She brushed up her English vocabulary, practised her English grammar, fell asleep reading Charles Dickens in translation one painful sentence at a time. Richard Johnson. She didn’t care what he might look like. He would be in her life very soon, providing a window on the big, wide, wonderful world.
The villagers of Fuentes thought the Alvaros an unusual family, and Fuentes was an unusual place for them to settle. People usually dreamt of moving to Madrid, and so when a finely dressed Madrileňo holding a plump, well-fed baby in one arm held out his hand one Monday morning way back in 1921 to help a frail-looking woman out of a carriage, most of them couldn’t believe their eyes. Sturdy trunks followed, full of books, bottles and medical instruments. By the end of the second day the finely dressed man had tended three babies with a fever, lanced twenty-seven boils, treated the infected wounds of seven farm labourers, and diagnosed nine cases of gout.
El doctor had arrived.
Within weeks he had become indispensable, caring for the infirm and curing the sick, usually with his robust-looking baby in tow.

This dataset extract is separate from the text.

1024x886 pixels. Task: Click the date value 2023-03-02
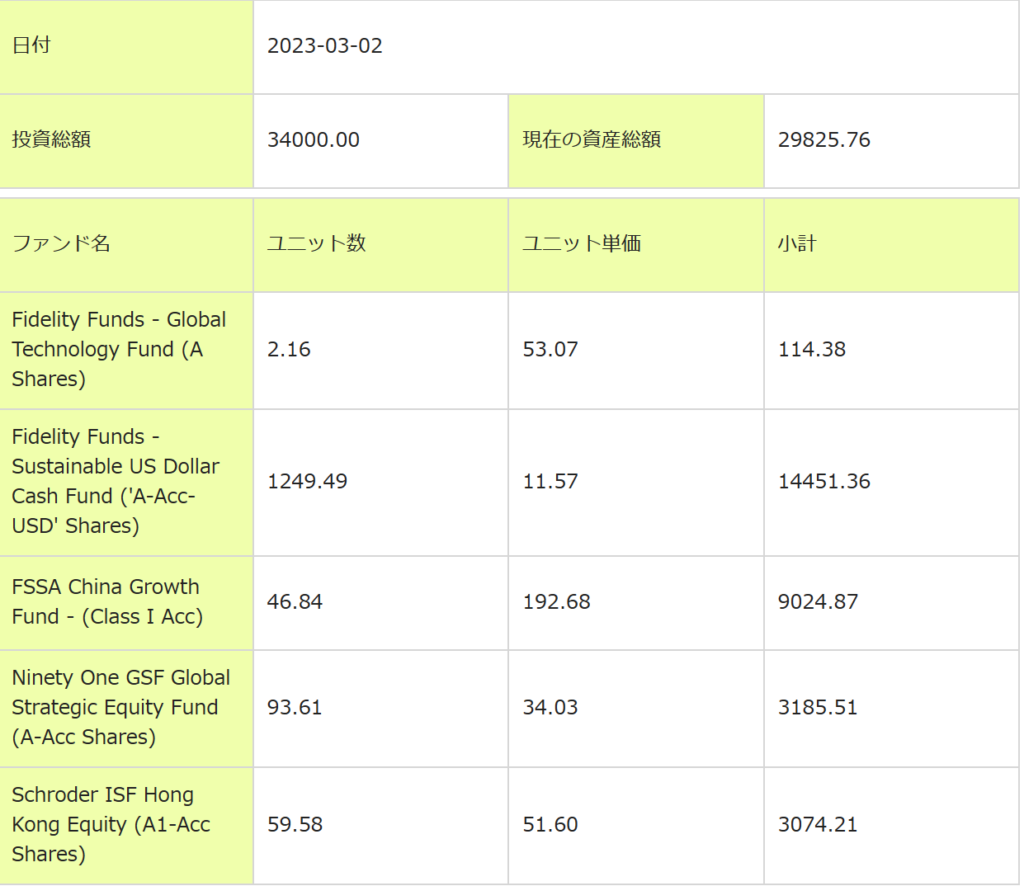point(325,46)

‘Poor doctor! Poor child! What sort of a wife must that woman be to let her husband do so much? She never leaves the house!’ the women of Fuentes enjoyed muttering to each other, their eyes rolling in sisterly condemnation.

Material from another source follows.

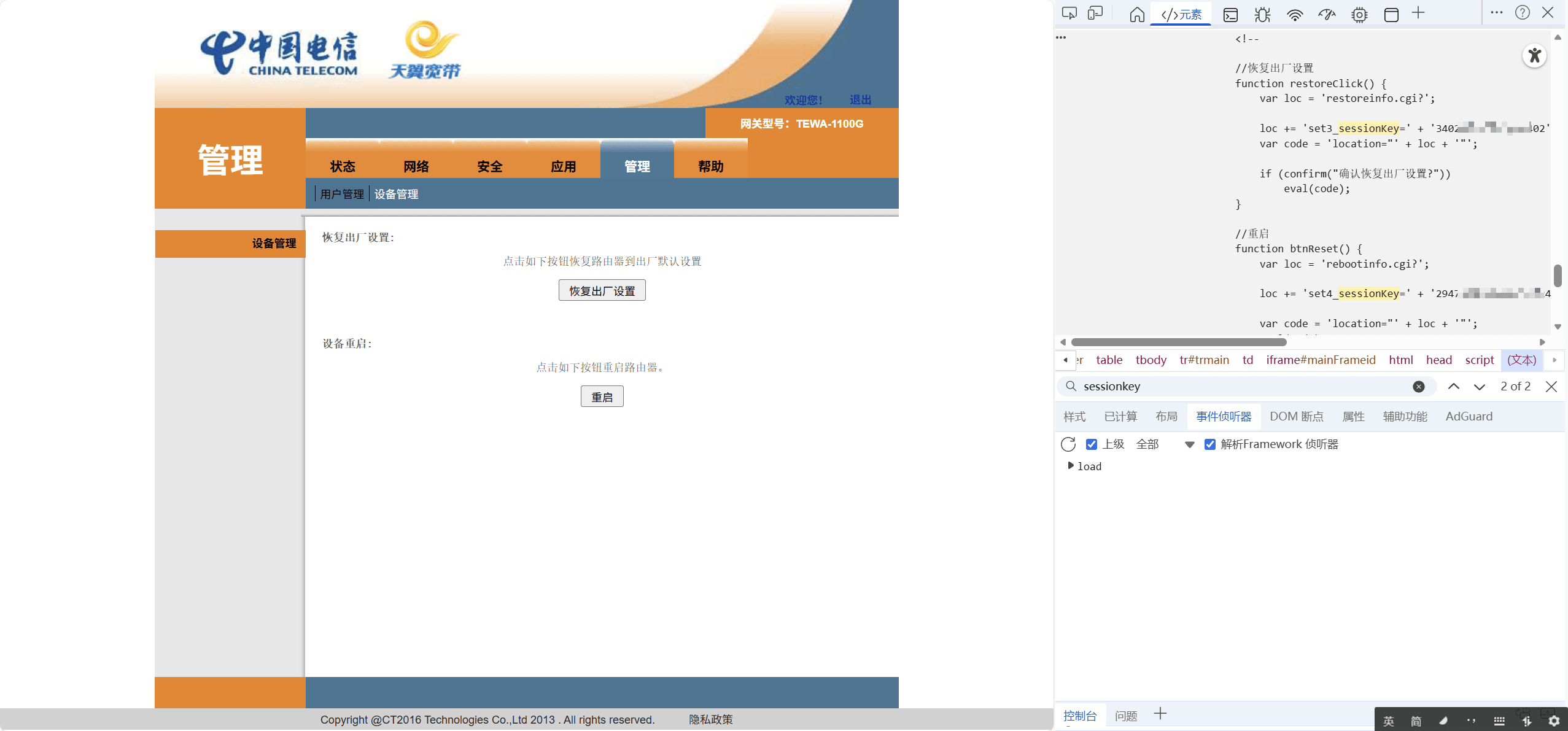Open the Console panel icon in toolbar

click(x=1230, y=15)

The answer came in the winter of 1923 when poor Seňora Alvaro left her home for good, in a coffin – thus putting an end to the muttering.
The response was rapid. All rallied round, some bringing him food, others looking after the poor motherless girl. It wasn’t their fault the woman had died. They weren’t doctors (they bit their tongues from running on to the inevitable conclusion their cruel thoughts had already jumped to). But they were mothers. And they would treat this Maria as one of their own. That she looked like she had sprung from the Andalucian soil made her easier to accept. She was strong and dark and not at all like the frail, colourless woman who had given birth to her (if, one or two of the more spiteful among them whispered, she really had).
And although many of the mothers in the village talked openly amongst themselves over the years that the doctor should show that daughter of his a firm hand, they too indulged the girl. Her growing spirit and fearlessness were a joy to behold. Most of the time.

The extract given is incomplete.